Self-calibrating time interval meter
Abstract
A self-calibrating time interval meter including means for measuring time intervals using a dual-speed ramp technique. The time interval meter operates in a measurement mode to measure time intervals and operates in a calibration mode for calibration adjustments. In measurement mode, the time interval meter utilizes a dual-speed ramp technique to expand the time interval to be measured. A capacitor is rapidly charged by a first constant current source during the time interval to be measured, and is then slowly discharged by a second constant current source. The time required to discharge the capacitor is measured and utilized to compute a measurement of the time interval. In calibration mode, a flip-flop is alternately switched into and out of the circuit to provide two time interval measurements that differ by exactly one clock period of a known clock signal. A microprocessor subtracts the two measurements and compares the difference to the known clock period to determine a calibration error. The microprocessor, through a digital-to-analog converter, varies the current flow of the first constant current source to minimize the calibration error by compensating for drift in the current sources.
Claims
exact text as granted — not AI-modifiedWhat is claimed is:
1. A circuit for calibrating a time interval meter by establishing a known time interval, where said time interval meter is operable for measuring time intervals between the receipt of a start signal and the receipt of a stop signal, said circuit comprising: a clock signal generator having a constant and known frequency, said clock signal periodically alternates between a logic high state and a logic low state; sequential latch means coupled to receive said clock signal, said start signal, and a select signal for outputting said stop signal after an elapsed time interval has passed subsequent to the receipt of said start signal, wherein said select signal selects between a first elapsed time interval and a second elapsed time interval where said second elapsed time interval is one clock period longer than said first elapsed time interval, and wherein said known time interval is equal to the time difference between said first and second elapsed time intervals.

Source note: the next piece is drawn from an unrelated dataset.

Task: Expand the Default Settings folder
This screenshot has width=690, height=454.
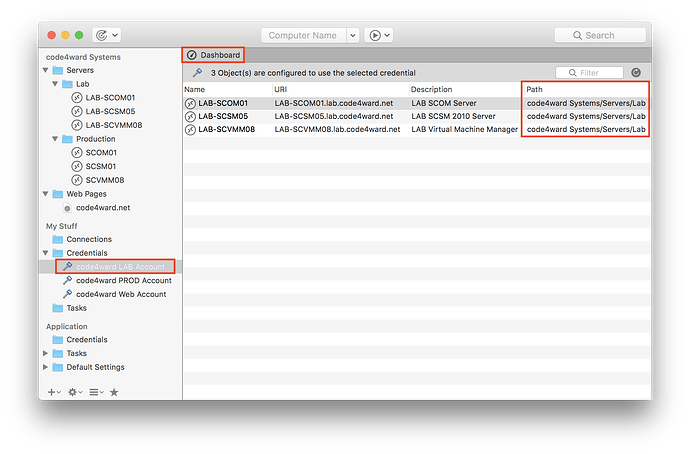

2. A circuit as in claim 1 wherein said sequential latch means comprises: first, second, and third flip-flops coupled to said clock signal and operable for respectively outputting first, second, and third output signals equal to the respective logic states of first, second, and third input signals when said flip-flops are clocked, said first flip-flop is clocked at a rising edge of said clock signal, said second and third flip-flops are clocked at a falling edge of said clock signal, said flip-flops are interconnected such that said first output signal is equal to said second input signal, and one of said first output signal and said second output signal is equal to said third input signal, wherein said first input signal is equal to said start signal and said third output signal is equal to said stop signal; and switching means coupled to said select signal for connecting one of said first output signal and said second output signal to said third flip-flop to form said third input signal, wherein said first elapsed time interval occurs when said first output signal is connected to said third input signal and said second elapsed time interval occurs when said second output signal is connected to said third input signal, and wherein said elapsed time interval is the time between a rising edge of said first input signal and a rising edge of said third output signal.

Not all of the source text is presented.